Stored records
::::::::

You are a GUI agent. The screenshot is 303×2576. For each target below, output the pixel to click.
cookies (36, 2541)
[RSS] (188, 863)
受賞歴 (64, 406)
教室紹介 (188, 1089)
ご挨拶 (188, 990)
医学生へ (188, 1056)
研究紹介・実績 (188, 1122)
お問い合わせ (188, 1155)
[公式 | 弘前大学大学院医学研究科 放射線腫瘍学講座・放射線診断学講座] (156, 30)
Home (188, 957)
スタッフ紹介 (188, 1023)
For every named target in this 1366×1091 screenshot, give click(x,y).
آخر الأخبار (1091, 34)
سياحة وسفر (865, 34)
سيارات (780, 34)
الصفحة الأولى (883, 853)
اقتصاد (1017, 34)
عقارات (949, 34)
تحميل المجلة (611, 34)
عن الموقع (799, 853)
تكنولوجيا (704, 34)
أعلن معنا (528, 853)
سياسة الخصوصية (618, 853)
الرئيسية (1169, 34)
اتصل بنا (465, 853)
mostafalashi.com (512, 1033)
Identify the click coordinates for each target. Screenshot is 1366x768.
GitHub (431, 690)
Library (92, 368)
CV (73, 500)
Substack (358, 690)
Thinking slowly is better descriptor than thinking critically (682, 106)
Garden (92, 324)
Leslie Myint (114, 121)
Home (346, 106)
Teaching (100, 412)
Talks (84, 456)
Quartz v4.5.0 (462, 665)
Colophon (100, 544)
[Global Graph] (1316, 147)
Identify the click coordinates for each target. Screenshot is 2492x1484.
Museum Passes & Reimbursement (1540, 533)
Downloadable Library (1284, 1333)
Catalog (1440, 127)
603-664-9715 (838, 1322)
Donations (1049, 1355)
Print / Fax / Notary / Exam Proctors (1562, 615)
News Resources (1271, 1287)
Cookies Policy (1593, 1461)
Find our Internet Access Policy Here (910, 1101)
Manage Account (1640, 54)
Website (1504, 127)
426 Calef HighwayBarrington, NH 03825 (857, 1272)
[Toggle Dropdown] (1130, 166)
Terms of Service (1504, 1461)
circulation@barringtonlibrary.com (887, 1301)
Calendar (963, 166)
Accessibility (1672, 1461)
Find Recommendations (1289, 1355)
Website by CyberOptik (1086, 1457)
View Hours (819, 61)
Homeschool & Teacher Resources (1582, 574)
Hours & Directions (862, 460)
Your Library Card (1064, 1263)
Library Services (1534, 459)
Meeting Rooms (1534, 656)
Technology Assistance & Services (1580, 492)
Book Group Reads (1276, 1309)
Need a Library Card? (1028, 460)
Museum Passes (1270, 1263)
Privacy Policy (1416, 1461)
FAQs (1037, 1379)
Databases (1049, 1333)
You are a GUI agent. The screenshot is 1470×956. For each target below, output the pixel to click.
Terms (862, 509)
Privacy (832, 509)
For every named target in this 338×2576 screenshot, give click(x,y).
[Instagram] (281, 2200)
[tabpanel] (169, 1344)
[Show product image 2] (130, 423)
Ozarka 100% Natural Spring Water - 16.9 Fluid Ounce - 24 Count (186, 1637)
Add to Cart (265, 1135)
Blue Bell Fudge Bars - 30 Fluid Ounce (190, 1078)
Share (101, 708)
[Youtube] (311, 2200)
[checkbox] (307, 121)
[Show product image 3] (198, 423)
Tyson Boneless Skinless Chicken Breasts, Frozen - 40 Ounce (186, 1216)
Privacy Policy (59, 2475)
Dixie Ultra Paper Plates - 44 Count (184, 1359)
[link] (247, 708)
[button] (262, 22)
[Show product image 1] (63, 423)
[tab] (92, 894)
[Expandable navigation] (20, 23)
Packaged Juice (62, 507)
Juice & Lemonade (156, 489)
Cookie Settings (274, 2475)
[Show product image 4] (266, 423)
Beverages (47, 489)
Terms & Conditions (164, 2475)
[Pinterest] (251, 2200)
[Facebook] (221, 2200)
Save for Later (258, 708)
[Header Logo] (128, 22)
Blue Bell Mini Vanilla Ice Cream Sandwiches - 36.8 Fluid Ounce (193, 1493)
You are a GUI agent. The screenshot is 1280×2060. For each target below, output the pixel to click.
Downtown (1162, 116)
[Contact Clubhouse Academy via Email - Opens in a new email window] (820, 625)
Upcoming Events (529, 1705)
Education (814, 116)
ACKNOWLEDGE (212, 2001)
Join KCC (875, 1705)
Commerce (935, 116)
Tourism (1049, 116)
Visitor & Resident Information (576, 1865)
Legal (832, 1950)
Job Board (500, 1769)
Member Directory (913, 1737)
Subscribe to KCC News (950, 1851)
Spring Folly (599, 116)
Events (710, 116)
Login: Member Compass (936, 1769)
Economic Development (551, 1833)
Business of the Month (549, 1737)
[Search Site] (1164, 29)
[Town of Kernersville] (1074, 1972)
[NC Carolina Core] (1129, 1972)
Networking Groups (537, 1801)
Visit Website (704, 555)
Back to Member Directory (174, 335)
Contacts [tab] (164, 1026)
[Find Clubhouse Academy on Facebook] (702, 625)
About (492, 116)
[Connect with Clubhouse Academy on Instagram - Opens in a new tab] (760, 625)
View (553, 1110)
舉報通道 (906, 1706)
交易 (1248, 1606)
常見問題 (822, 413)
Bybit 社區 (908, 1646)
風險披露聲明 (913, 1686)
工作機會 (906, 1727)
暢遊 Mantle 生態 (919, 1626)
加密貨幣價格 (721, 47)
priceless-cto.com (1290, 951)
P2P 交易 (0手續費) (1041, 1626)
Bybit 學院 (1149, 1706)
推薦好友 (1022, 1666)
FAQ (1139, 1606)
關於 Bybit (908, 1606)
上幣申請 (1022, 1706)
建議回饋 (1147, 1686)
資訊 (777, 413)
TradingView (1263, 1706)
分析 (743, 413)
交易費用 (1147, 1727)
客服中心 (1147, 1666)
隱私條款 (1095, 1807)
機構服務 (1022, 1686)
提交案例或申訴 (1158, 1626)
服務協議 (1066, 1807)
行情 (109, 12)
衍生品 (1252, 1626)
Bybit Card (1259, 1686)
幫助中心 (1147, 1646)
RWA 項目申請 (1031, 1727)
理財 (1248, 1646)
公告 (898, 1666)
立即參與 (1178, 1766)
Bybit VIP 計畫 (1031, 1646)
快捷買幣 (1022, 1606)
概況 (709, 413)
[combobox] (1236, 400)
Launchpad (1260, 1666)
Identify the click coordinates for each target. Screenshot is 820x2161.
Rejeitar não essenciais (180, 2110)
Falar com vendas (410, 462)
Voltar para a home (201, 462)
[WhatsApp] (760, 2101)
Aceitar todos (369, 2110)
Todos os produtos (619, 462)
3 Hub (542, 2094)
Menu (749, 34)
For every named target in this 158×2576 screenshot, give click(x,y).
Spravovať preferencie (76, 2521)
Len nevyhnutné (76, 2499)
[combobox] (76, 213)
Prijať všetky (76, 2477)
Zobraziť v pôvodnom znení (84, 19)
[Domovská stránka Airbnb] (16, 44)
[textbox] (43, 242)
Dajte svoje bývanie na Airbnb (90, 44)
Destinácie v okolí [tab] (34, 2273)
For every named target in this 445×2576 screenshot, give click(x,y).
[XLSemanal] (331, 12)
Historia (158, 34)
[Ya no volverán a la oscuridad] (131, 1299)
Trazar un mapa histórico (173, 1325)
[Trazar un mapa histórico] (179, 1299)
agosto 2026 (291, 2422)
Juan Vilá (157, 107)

::::::::

### YOUR GOAL
Search the records for the string "below" and return every line in which it occurs.

### ANSWER TO THIS PROBLEM
You are a GUI agent. The screenshot is 303×2576. For each target below, output the pixel to click.
You are a GUI agent. The screenshot is 1470×956. For each target below, output the pixel to click.
You are a GUI agent. The screenshot is 1280×2060. For each target below, output the pixel to click.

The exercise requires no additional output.